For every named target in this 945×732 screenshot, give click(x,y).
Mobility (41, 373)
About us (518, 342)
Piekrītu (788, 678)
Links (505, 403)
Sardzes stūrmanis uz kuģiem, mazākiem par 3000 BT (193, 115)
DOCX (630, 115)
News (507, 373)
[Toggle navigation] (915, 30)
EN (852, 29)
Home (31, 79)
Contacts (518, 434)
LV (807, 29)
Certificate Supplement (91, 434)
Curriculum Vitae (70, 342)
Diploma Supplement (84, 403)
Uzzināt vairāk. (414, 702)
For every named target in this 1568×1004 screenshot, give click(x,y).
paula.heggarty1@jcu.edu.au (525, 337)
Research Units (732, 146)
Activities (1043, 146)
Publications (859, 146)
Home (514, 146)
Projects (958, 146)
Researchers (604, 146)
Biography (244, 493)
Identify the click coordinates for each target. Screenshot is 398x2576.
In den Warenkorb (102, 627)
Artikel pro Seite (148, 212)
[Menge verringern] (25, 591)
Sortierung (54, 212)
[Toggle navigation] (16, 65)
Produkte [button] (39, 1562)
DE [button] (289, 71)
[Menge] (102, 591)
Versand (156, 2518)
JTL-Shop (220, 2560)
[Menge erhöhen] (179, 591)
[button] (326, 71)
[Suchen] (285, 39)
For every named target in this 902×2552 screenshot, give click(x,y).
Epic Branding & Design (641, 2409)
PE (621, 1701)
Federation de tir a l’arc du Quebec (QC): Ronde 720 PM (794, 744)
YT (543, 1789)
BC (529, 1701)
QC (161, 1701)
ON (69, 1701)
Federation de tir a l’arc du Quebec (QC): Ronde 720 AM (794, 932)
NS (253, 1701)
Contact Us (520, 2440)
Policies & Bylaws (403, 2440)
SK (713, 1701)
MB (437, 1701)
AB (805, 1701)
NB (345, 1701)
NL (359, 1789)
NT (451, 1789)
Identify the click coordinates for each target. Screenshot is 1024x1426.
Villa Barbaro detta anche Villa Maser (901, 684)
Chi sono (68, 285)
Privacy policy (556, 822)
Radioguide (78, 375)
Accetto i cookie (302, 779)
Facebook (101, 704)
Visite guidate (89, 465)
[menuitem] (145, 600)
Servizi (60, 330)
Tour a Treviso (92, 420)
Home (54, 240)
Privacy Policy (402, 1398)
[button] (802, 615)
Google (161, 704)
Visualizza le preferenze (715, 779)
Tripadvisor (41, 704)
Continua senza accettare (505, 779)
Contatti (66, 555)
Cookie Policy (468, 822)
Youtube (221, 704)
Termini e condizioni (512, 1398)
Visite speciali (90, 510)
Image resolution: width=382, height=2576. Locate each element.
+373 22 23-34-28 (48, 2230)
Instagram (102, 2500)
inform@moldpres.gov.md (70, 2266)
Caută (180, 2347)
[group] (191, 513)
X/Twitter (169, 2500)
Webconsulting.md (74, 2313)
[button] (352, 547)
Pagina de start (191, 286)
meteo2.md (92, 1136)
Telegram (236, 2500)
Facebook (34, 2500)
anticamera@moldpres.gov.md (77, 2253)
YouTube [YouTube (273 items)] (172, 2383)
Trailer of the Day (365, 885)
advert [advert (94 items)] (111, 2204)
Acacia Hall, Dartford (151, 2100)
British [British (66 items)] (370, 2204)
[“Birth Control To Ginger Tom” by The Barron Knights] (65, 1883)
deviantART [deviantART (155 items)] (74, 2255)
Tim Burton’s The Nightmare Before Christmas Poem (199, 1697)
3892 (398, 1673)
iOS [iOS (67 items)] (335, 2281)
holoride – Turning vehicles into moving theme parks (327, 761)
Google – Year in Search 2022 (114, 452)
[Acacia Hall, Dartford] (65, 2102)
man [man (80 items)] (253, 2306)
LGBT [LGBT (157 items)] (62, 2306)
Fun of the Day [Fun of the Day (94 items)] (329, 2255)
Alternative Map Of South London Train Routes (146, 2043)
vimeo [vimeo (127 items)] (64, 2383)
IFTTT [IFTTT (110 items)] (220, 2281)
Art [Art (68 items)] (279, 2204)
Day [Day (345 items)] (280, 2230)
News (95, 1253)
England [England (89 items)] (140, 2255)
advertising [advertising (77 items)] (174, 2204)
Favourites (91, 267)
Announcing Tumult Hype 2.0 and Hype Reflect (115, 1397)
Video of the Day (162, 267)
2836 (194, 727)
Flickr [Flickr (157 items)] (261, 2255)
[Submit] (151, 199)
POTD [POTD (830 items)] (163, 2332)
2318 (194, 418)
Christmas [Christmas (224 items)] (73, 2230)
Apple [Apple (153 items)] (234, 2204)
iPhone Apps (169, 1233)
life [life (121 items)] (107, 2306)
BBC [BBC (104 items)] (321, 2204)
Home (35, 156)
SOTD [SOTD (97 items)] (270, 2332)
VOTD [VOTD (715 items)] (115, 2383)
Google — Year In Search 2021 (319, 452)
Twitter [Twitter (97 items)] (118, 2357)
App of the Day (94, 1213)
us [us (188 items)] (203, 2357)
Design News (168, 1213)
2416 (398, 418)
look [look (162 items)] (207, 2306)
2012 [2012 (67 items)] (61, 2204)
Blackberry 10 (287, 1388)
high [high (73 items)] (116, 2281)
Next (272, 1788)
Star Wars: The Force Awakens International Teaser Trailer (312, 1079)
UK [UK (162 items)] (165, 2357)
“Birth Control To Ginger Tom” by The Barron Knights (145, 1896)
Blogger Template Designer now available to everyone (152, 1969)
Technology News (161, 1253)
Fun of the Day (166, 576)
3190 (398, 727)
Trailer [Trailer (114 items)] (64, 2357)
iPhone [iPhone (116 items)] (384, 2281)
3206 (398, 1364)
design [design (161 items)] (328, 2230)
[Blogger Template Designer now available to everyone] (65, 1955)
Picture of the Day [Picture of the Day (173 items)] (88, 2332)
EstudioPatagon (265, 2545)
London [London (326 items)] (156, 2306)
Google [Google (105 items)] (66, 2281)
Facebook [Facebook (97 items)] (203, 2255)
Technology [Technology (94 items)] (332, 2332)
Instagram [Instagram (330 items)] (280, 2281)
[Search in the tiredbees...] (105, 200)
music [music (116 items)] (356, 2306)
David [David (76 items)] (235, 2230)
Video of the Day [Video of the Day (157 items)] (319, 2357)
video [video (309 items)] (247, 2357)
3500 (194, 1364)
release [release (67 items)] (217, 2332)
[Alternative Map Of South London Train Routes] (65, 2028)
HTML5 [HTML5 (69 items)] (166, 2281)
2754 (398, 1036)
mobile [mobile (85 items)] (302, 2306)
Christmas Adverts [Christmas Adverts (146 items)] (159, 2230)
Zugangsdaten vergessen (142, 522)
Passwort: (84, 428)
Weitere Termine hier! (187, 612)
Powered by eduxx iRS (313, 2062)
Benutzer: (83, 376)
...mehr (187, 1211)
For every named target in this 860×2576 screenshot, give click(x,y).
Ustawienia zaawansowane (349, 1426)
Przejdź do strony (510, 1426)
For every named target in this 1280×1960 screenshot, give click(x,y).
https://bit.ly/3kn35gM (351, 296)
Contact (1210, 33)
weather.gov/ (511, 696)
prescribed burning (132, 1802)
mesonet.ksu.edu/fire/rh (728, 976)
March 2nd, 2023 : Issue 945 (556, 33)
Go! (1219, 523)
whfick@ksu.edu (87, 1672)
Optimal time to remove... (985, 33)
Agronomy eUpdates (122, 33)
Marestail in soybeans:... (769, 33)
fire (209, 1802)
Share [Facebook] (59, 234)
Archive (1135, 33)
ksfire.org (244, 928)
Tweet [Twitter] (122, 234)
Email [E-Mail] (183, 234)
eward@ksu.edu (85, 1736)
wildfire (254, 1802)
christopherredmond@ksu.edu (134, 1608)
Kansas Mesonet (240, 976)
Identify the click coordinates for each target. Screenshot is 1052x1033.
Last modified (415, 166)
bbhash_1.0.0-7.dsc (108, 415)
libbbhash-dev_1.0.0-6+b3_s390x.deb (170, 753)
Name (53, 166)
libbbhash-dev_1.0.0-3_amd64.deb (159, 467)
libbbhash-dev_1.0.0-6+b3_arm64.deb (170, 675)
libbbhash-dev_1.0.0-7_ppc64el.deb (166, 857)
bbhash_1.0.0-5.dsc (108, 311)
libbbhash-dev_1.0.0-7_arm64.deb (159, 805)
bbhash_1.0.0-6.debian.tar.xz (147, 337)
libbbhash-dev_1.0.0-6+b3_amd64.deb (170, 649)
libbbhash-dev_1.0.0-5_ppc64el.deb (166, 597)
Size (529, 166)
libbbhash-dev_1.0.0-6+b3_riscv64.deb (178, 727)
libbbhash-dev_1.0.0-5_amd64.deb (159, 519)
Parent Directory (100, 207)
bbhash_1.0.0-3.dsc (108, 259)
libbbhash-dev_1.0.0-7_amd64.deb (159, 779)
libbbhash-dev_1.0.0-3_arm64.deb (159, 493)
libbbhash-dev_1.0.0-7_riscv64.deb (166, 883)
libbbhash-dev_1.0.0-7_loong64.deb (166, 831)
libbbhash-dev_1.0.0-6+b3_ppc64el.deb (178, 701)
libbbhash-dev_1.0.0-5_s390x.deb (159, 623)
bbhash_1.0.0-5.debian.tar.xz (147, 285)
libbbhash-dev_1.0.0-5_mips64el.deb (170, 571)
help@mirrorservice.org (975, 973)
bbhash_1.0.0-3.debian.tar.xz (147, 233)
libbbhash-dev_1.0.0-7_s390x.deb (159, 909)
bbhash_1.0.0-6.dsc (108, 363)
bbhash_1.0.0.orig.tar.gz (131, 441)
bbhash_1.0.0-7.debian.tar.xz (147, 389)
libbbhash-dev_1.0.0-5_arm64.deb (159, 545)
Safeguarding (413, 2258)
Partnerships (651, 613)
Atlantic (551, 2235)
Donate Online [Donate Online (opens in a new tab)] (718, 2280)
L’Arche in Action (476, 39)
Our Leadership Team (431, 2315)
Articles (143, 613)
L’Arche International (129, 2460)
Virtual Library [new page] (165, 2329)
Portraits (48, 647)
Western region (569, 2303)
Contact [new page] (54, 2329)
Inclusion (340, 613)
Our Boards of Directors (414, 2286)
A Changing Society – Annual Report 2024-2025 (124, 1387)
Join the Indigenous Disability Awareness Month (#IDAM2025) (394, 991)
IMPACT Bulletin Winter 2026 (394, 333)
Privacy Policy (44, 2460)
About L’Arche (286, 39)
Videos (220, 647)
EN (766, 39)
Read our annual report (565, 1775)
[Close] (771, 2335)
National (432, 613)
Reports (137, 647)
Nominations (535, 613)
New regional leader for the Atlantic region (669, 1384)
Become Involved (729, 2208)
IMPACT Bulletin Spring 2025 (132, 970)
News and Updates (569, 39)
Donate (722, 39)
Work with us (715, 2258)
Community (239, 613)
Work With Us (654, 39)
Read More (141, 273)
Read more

GIVEN EXERCISE |
Copy out the rows from the very first one through the row containing "Home (31, 79)", both included, and offset every coordinate in the answers by adding 124 to it.

ANSWER TO THIS PROBLEM |
For every named target in this 945×732 screenshot, give click(x,y).
Mobility (165, 497)
About us (642, 466)
Piekrītu (912, 802)
Links (629, 527)
Sardzes stūrmanis uz kuģiem, mazākiem par 3000 BT (317, 239)
DOCX (754, 239)
News (631, 497)
[Toggle navigation] (1039, 154)
EN (976, 153)
Home (155, 203)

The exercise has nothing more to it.